Gerry Allen

No. 44, 20
- Position: Running back

Personal information
- Born: June 26, 1941 (age 85) Canton, Ohio, U.S.
- Listed height: 6 ft 1 in (1.85 m)
- Listed weight: 200 lb (91 kg)

Career information
- High school: Massillon Washington (Massillon, Ohio)
- College: Nebraska-Omaha (1962–1965)
- NFL draft: 1966 (8th round, 120th overall pick)
- AFL draft: 1966 (11th round, 93rd overall pick)

Career history
- Baltimore Colts (1966); Washington Redskins (1967–1969);

Awards and highlights
- NFL record Longest receiving touchdown: 99 yards (tied);

Career NFL statistics
- Rushing yards: 664
- Rushing average: 3.3
- Receptions: 33
- Receiving yards: 400
- Total touchdowns: 9
- Stats at Pro Football Reference

= Gerry Allen =

American football player (born 1941)

Gerald Allen (born June 26, 1941) is an American former professional football player who was a running back in the National Football League (NFL) for the Washington Redskins and Baltimore Colts.

== Biography ==
He was born in Canton, Ohio.

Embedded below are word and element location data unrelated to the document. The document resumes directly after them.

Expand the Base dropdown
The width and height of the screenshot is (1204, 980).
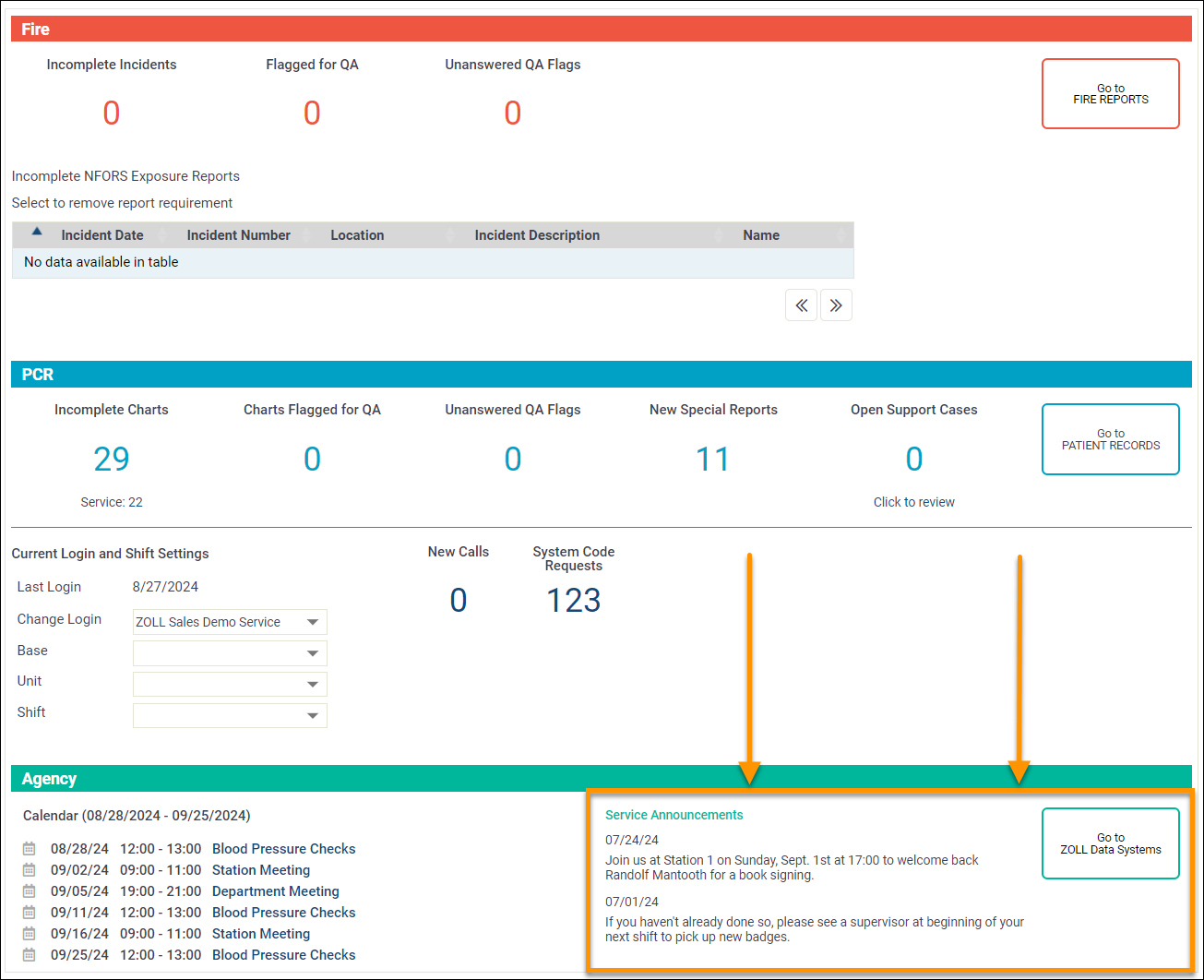[230, 653]
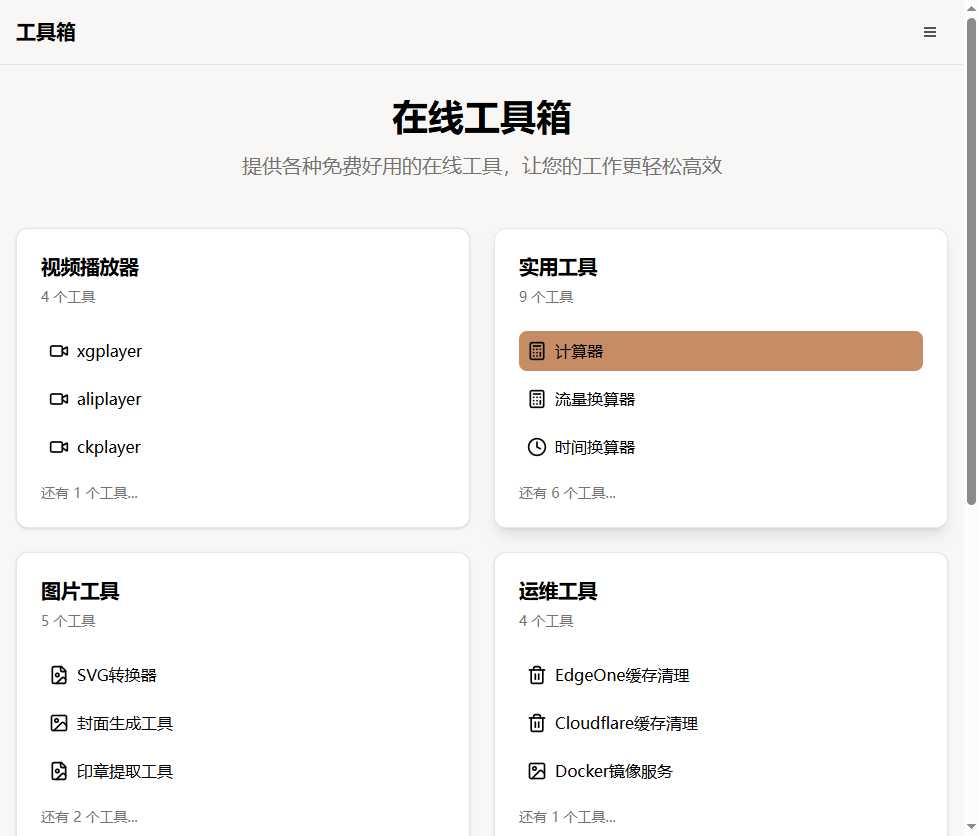Click the camera icon next to ckplayer
The width and height of the screenshot is (979, 836).
[60, 447]
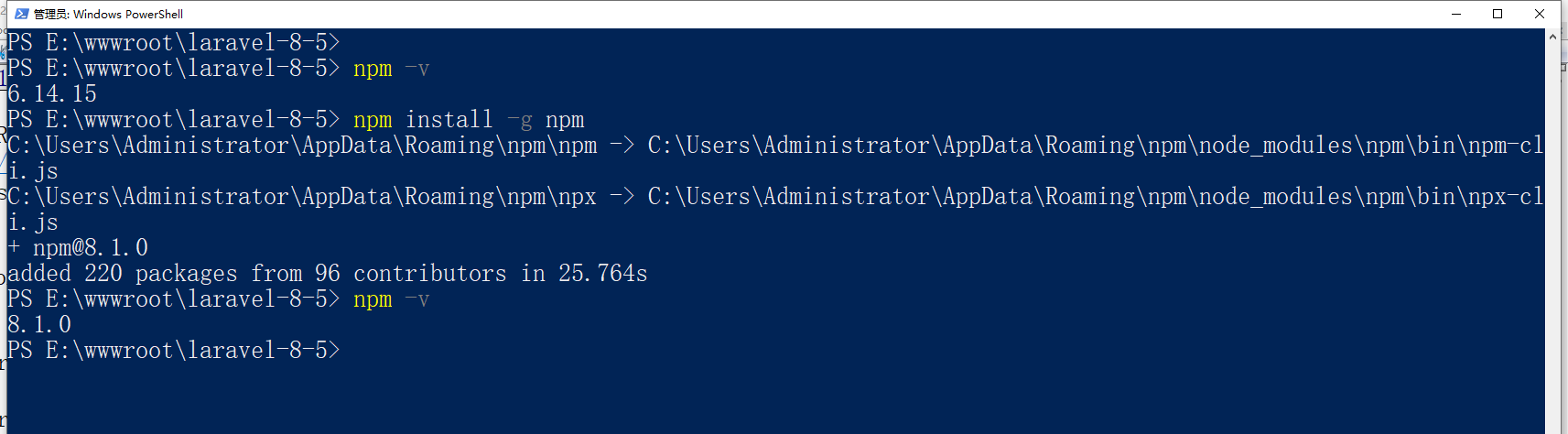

He played college football at the University of Omaha (now the University of Nebraska-Omaha) and was selected in the eighth round of the 1966 NFL draft. Allen was also picked in the eleventh round of the 1966 AFL draft by the New York Jets. As of 2011, he is tied with eleven players for the longest career reception: a 99-yard pass play from Hall of Fame quarterback Sonny Jurgensen during a September 15, 1968, game against the Chicago Bears.